> [CHALLENGE 1]
Reproduce the passage of the forum answer on sign conventions and rope tension from "One more thing" up to and including "at different points.".
> [CHALLENGE 2]
Continue the forum answer on sign conventions and rope tension from its last sentence.

> [EXTRACTED TEXT]
— START —

One more thing why did he consider $a_p$ zero?
Best Answer
Answer to 1.: When the motion occurs one-dimensionally, you can assign the direction by giving '+' sign to a part of the line, while assigning '-' to the other. It depends upon you what you choose. Here, the upward direction is taken as '+'ve while the downward direction is taken as '-'ve. And so the weight of the monkey is negative here. But if you chose the downward direction as '+'ve, the upward direction would be '-'ve. All the signs would change then. But it will not bother any physics. But be sure, you assign the correct sign to the forces after deciding the positive and negative direction.
Answer to 2.: No rope in the real world is massless. But in theory, it can be taken as negligible so that tension is same everywhere. But if the string is having considerable mass, tension in it is different at different points.
Reply to your query:
To clarify your confusion, let us take a small example. Suppose, like the professor , we take downward direction as negative. Therefore the acceleration due to gravity will be taken as negative. Now, if we take the downward direction as positive, the acceleration of gravity of the same body will be taken as positive. Magnitude will remain same. Signs are just telling which direction the force is acting.

— END —

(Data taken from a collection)

— START —

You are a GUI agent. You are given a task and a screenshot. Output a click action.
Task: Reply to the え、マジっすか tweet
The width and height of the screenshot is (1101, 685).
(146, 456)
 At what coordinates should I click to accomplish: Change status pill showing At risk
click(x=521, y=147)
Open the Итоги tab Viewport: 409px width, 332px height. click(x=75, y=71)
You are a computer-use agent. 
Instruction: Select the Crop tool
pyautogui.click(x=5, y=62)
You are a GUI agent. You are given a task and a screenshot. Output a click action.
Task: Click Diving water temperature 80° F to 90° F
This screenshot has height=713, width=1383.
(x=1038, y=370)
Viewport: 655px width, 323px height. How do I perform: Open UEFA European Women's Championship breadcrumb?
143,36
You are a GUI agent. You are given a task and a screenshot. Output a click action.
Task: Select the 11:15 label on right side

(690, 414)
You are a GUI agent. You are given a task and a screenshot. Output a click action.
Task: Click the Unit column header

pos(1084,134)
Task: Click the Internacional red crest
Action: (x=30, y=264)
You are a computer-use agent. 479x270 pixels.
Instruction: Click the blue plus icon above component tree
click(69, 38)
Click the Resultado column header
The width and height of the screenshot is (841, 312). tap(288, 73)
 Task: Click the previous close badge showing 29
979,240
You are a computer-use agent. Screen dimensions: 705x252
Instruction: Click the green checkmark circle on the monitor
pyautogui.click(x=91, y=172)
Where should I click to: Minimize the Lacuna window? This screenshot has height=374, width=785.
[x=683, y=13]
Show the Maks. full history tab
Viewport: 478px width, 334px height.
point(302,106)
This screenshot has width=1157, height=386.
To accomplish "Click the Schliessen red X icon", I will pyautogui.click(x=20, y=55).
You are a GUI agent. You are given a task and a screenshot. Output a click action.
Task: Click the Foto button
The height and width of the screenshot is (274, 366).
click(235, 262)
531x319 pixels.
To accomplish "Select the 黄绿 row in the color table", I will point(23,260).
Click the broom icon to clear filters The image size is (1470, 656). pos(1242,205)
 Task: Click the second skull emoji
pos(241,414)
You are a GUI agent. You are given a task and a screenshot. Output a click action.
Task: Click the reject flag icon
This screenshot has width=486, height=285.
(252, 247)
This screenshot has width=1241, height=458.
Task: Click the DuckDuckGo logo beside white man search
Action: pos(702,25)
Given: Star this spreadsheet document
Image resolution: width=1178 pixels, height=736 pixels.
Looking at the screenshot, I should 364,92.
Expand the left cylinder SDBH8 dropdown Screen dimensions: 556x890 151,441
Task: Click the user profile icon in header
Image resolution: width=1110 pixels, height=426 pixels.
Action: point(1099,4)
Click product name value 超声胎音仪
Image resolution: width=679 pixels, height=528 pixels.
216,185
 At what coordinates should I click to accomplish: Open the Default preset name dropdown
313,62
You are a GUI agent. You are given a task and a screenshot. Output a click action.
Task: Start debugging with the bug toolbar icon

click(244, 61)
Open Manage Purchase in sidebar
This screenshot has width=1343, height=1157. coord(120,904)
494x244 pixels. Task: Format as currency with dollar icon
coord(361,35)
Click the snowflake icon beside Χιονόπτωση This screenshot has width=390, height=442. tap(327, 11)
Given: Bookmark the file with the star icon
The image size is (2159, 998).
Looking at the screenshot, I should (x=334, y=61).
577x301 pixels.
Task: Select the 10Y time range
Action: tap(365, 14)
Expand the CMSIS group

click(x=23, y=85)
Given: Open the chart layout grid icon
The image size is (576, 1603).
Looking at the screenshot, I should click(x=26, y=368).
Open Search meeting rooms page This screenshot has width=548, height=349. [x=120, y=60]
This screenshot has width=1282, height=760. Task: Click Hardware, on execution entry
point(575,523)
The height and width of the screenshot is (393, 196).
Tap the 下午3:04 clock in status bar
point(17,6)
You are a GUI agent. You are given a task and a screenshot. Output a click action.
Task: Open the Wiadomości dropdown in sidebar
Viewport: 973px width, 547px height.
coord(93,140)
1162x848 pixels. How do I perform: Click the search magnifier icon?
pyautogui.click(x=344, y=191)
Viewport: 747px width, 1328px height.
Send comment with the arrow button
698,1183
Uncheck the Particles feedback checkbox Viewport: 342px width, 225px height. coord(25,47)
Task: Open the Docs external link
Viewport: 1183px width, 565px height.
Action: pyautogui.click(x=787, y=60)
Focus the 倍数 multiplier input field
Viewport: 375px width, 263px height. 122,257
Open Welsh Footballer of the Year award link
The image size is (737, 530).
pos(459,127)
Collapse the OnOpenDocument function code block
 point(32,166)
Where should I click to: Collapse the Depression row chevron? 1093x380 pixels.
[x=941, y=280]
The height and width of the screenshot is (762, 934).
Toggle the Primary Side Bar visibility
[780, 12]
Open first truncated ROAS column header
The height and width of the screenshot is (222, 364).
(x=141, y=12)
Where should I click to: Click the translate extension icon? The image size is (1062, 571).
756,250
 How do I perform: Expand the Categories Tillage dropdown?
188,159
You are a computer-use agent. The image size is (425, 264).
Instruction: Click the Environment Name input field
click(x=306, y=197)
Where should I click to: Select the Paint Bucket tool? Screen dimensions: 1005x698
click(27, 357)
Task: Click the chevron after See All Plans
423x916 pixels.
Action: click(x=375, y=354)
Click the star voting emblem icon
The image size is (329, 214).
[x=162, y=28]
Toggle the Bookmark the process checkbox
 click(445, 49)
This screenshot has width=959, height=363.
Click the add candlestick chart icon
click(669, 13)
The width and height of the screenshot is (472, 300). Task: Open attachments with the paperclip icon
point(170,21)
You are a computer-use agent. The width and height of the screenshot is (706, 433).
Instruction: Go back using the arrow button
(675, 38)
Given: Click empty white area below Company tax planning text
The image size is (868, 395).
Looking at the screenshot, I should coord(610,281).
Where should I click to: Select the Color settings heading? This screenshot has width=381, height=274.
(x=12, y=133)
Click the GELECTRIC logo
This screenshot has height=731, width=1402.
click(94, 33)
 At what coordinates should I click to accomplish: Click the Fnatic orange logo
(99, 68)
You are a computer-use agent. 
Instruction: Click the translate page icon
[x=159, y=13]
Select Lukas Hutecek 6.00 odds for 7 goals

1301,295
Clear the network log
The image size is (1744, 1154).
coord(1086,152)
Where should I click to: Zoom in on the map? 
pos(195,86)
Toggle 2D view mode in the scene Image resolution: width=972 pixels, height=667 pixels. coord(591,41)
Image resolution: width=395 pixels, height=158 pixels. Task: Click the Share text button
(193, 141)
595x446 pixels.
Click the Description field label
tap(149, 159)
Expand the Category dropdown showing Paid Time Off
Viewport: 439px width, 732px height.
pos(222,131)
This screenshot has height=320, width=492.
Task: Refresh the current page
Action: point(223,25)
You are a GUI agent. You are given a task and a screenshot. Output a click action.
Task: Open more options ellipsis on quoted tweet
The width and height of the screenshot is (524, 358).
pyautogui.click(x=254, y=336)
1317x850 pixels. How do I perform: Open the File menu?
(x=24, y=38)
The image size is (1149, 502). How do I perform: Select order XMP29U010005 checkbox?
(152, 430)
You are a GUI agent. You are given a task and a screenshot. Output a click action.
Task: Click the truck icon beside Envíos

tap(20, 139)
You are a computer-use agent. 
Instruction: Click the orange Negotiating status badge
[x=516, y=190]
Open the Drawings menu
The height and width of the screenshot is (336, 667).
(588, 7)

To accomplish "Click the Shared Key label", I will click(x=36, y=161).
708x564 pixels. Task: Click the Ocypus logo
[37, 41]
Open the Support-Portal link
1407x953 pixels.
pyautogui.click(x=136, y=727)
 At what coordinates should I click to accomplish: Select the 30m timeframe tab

— END —

> [WRITTEN RESPONSE 1]
One more thing why did he consider $a_p$ zero?
Best Answer
Answer to 1.: When the motion occurs one-dimensionally, you can assign the direction by giving '+' sign to a part of the line, while assigning '-' to the other. It depends upon you what you choose. Here, the upward direction is taken as '+'ve while the downward direction is taken as '-'ve. And so the weight of the monkey is negative here. But if you chose the downward direction as '+'ve, the upward direction would be '-'ve. All the signs would change then. But it will not bother any physics. But be sure, you assign the correct sign to the forces after deciding the positive and negative direction.
Answer to 2.: No rope in the real world is massless. But in theory, it can be taken as negligible so that tension is same everywhere. But if the string is having considerable mass, tension in it is different at different points.

> [WRITTEN RESPONSE 2]
Now, for your second query, let us take an example of lifting a body against gravity. Let you lift up a tomato of mass $m$ to height $h$ from the ground. Now you apply a force $F_{app}$ which is greater than the gravitational force of the earth on tomato ie. $F_g$ . $F_g$ will do work against the gravity to lift the tomato. The remaining force $F_{app} - F_g$ will accelerate the tomato by increasing its kinetic energy. But if you want minimum effort to lift up the tomato, you will only give that force required only to work against the gravity to lift the tomato up; then it will go up with constant velocity(at the beginning you have to apply force infinitesimally greater than $F_g$ to atleast move the tomato from rest to a certain velocity. Then to lift it in minimum effort, you only will have to apply force equal to $F_g$) . Coming to your case, the extra force would create acceleration $a_p$ . But,like in the above case, in order to do the job with minimum force, you will only have to apply the force equal to the opposing force and in that case, the body will move with constant velocity. As there is no extra part of your force for the acceleration, $a_p$ is thus taken as $0$ .
Hope it helps!